Five tools, a hand-curated corpus, and a closed-over workspace are enough to demonstrate the deepagents deep-research loop inside LangGOAP — with full observability, persistence and NL intake at no extra cost:

  • Layer A create_goap_agent wraps ordinary @tool functions into a compiled LangGraph graph with zero manual ActionSpec plumbing.
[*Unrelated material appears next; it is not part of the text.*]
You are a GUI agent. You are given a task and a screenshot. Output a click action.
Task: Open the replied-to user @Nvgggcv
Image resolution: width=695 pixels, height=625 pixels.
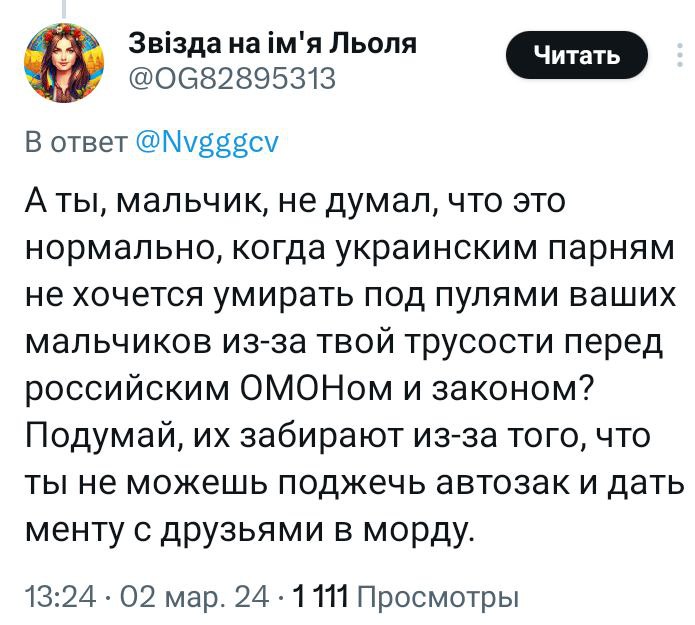click(x=205, y=143)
Preconditions and effects are never LLM-inferred — they are passed explicitly so the planner has a sound abstraction.

  • Replanning routes around the rate-limited cheap search without any special-case code: the executor catches the exception, the observer blacklists the failing action, and the planner’s fallback re-plans through the expensive search_deep_corpus.

  • LoggingTracer turns every plan/replan/goal-achieved event into a log line, and is drop-in compatible with OpenTelemetry or LangSmith adapters for production use.

  • StoreExecutionHistory persists run outcomes to any LangGraph BaseStore using only get/put, so you can query history by goal hash or failing action across multiple sessions.

  • GoapGraph.invoke_nl takes a plain English request and drives the same end-to-end loop through GoalInterpreter + A* + the blacklist dance, hermetically testable via FakeStructuredModel.

The integration test that pins every piece of behavior shown above lives in tests/integration/test_deep_research_agent.py.